Так и повелось: Мишка изредка баловал нас письмами, а мы с Натальей регулярно собирали посылки - добровольную дань в басурманскую орду. Почта заменила нам календарь: он дробился ломтями - от письма до письма и крошился мелочью - от посылки до посылки. Из писем мы узнавали: университет Мишка не осилил, но готовит осаду... дед устроил его работать в стеклодувную мастерскую, где делают химические скляницы... в мае Ленинград пахнет корюшкой... контора, содержащая мастерскую, дает бронь от армейской повинности... летом Мишка снова будет штурмовать университет, потому что не рак и не умеет пятиться задом... на отпуск в Мельну не приедет экзамены... снова провалился на сочинении... по-прежнему выдувает змеевики и колбы... в день открытия Петергофских фонтанов из загубленного Самсоном льва хлещет ржавая струя... деду шестьдесят семь, а шевелюра желта, как пшеничное поле... в будущем году опять намерен поступать... все здоровы... колба за колбой - труд почетен... И только через три года, взяв, наконец, измором университет, Мишка заявился в Мельну на летних каникулах. Он уже не походил на глухой кокон с рыхлой, неокрепшей сердцевиной, он был готовым Зотовым, вылупившимся из своего охранительного панциря. В этот приезд Мишка открыл то, о чем умалчивал в письмах, и что интересовало меня больше всего остального.
Я спросила Мишку:
- Как здоровье твоей приемной бабушки? Ну... той женщины, что прописала в Ленинграде деда.

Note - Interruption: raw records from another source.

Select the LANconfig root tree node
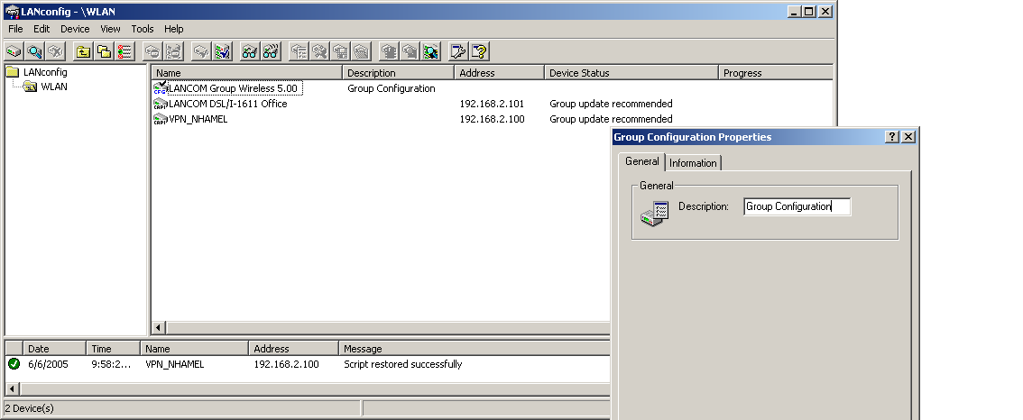click(x=44, y=72)
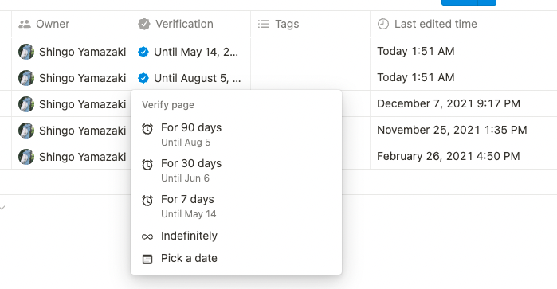557x289 pixels.
Task: Click the alarm clock icon beside For 7 days
Action: (x=147, y=201)
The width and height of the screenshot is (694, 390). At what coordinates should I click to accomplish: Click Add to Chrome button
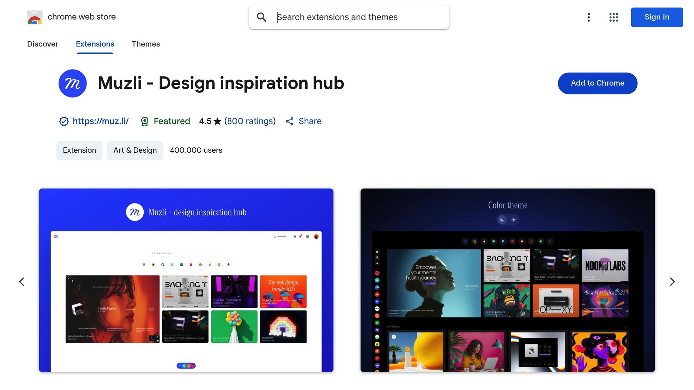click(597, 83)

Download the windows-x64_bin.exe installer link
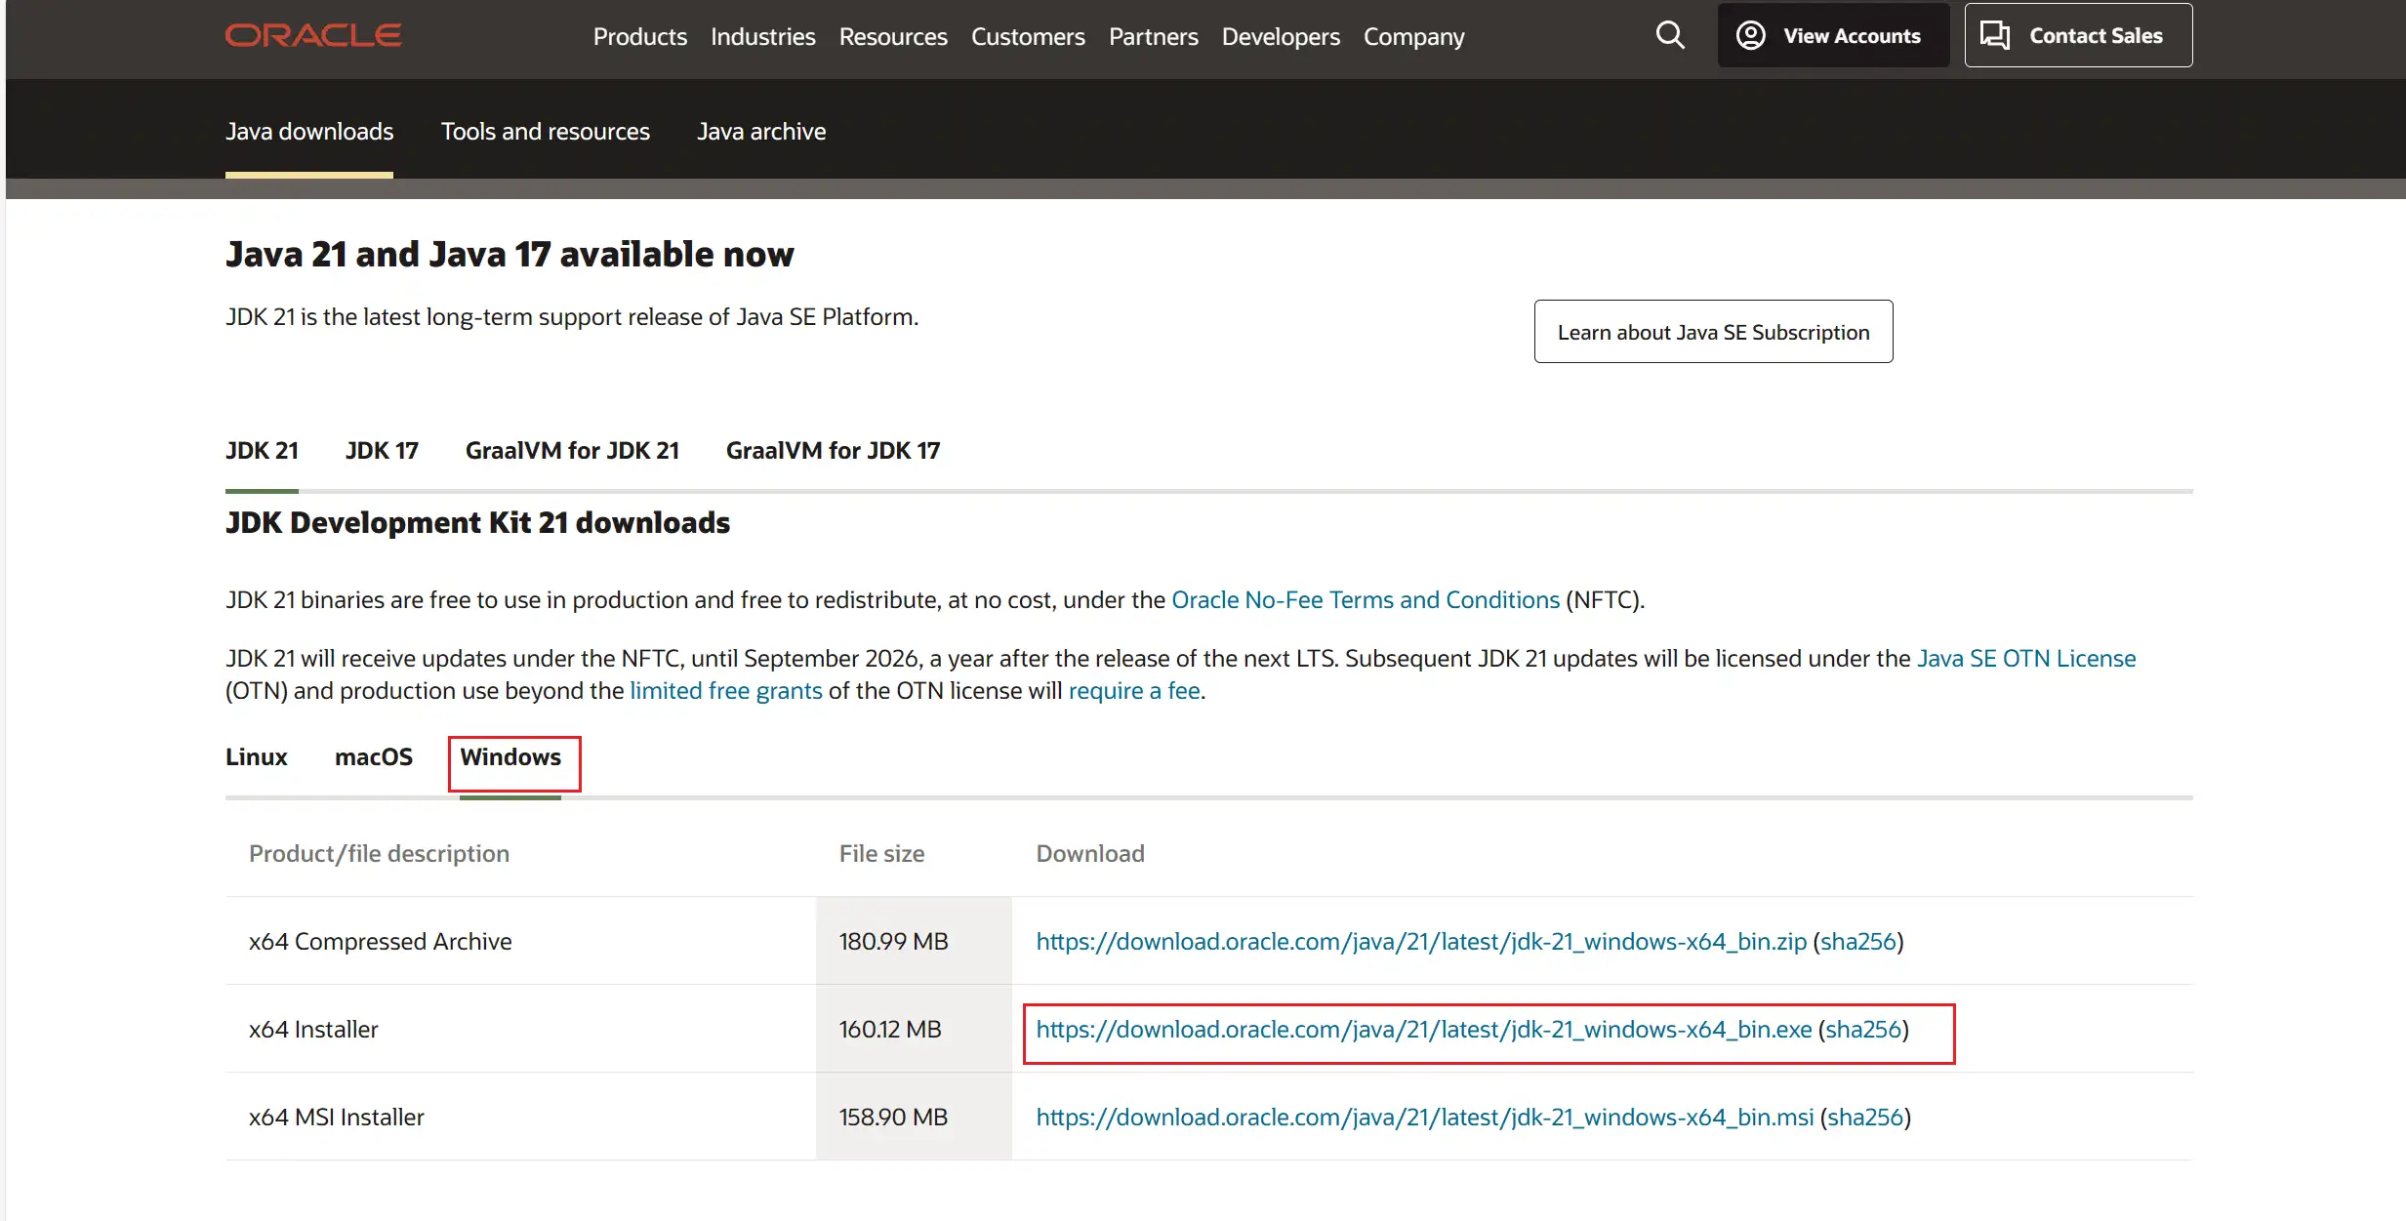coord(1423,1030)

И Мишка простодушно рассказал, что обувная мастерица давно умерла они прожили с Семеном меньше года. Она носила в себе Семенова ребенка и очень за него боялась - ей уже было тридцать пять (как и мне в год моего несбывшегося счастья), и это была ее первая беременность, по крайней мере, первая из тех, которые она хотела завершить родами. Однажды на улице к ней - умудрившейся стать бабушкой, ни разу не родив, - с лаем подскочил огромный дог; пса оттащили, но от испуга у обувницы съежилась матка, и в тот же день бедняга выкинула четырехмесячный плод. После выкидыша открылось кровотечение, и ночью обувница умерла в приемном покое больницы, потому что сердцу нечего было закачивать в порожние жилы. Мишка узнал эту историю не от деда, - тот в своей гордыне замалчивал не только собственные виктории, но и поражения, - ее поведала квартирная соседка, пытавшаяся найти в Мишке партнера по кухонному трёпу.